Swire 2016 annual report:
Hedge accounting
– Cathay Pacific uses derivative financial instrument contracts to manage its exposure to fuel price risk, foreign currency risk and interest rate risk. These contracts gave rise to derivative financial assets of HK$2,176 million and liabilities of HK$9,849 million as at 31st December 2016. These contracts are recorded at fair value and for the majority of them hedge accounting is applied, such that gains and losses arising from fair value changes are deferred in equity and recognised in the consolidated statement of profit or loss when hedges mature. The large number of contracts necessitates a sophisticated system to record and track each contract and calculate the related valuations at each financial reporting date.

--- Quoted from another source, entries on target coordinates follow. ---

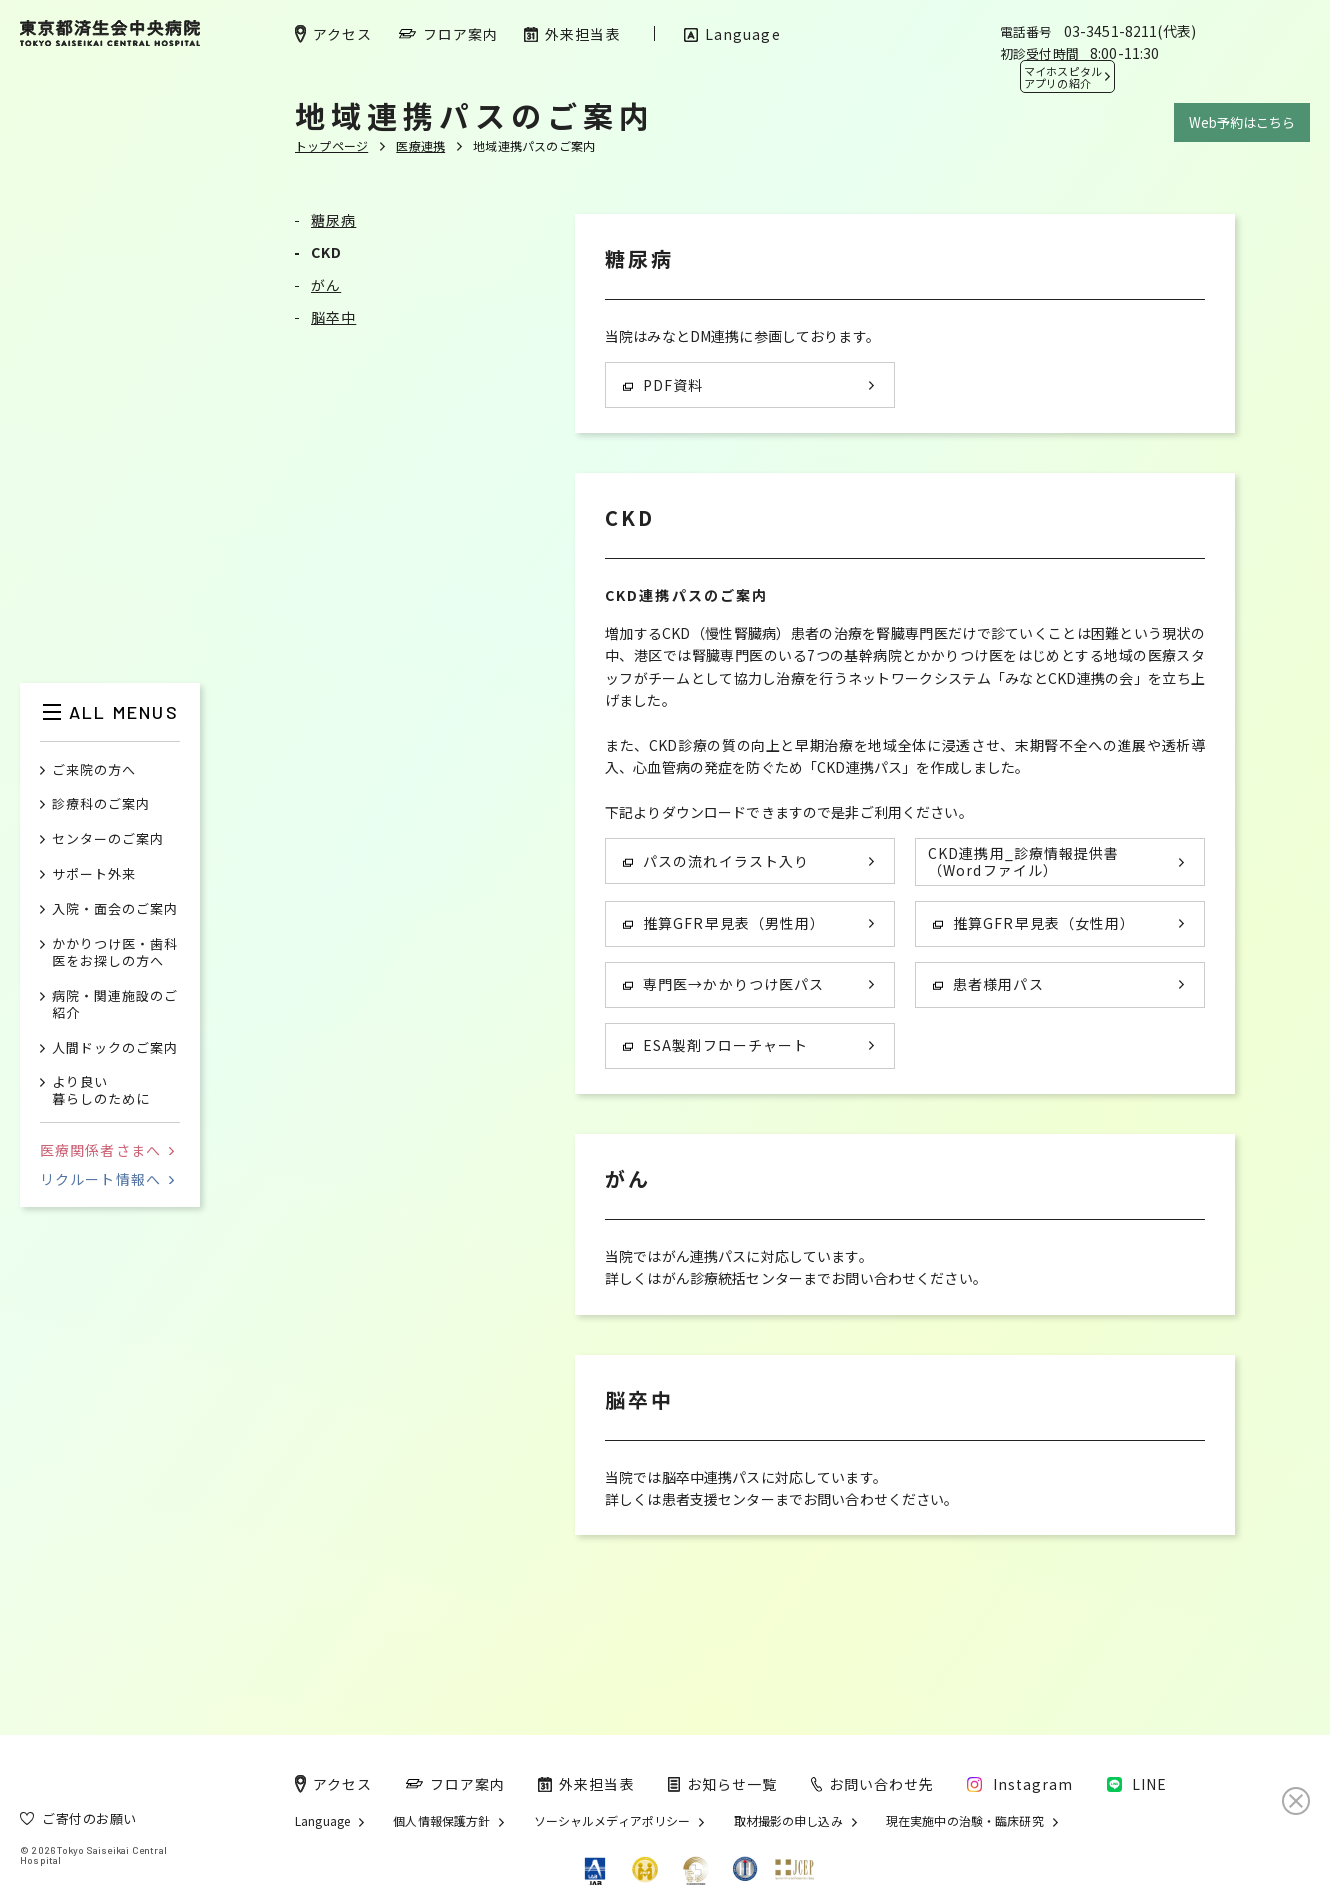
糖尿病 (333, 220)
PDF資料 (663, 385)
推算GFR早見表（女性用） (1034, 923)
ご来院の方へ (94, 770)
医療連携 (420, 145)
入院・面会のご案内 (115, 909)
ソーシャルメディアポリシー (612, 1821)
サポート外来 (94, 874)
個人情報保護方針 (441, 1821)
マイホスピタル (1063, 77)
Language (322, 1821)
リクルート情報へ (107, 1179)
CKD (326, 252)
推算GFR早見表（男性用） (724, 923)
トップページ (331, 145)
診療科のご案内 (101, 804)
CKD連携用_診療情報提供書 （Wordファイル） (1023, 861)
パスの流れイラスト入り (716, 861)
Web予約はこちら (1242, 122)
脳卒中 (333, 317)
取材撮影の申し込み (788, 1821)
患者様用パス (988, 984)
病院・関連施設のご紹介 (115, 1005)
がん (326, 285)
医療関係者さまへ (107, 1150)
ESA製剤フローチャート (715, 1045)
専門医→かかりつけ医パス (723, 984)
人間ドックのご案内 (115, 1048)
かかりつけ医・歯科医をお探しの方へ (115, 953)
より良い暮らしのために (101, 1091)
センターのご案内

The valuation of hedging instruments and consideration of hedge effectiveness can involve a significant degree of both complexity and management judgement and are subject to an inherent risk of error.

CPA 2017 interim report:
HKFRS 9 “Financial Instruments” is relevant to the Group and becomes effective for accounting periods beginning on or after 1st January 2018. HKFRS 9 contains three principal classification categories for financial assets: measured at (a) amortised cost, (b) fair value through profit or loss and c) fair value through other comprehensive income. If an equity security is designated as fair value through other comprehensive income, then only dividend income on that security will be recognised in profit or loss. Gains, losses and impairments on that security will be recognised in other comprehensive income without recycling. With respect to the Group’s financial assets currently classified as “available-for-sale”, these are investments in equity securities which the Group may classify as either fair value through profit or loss or irrevocably elect to designate as fair value through other comprehensive income (without recycling) on transition to HKFRS 9. The Group has not yet decided whether it will irrevocably designate these investments as fair value through other comprehensive income or classify them as fair value through profit or loss. Either classification would give rise to a change in accounting policy as the current accounting policy for available-for-sale equity investments is to recognise fair value changes in other comprehensive income until disposal or impairment, when gains or losses are recycled to profit or loss in accordance with the Group’s accounting policy. This change in policy will have no impact on the Group’s net assets and total comprehensive income but will impact on reported performance amounts such as profit and earnings per share. The Group has yet to assess the full impact of the new standard.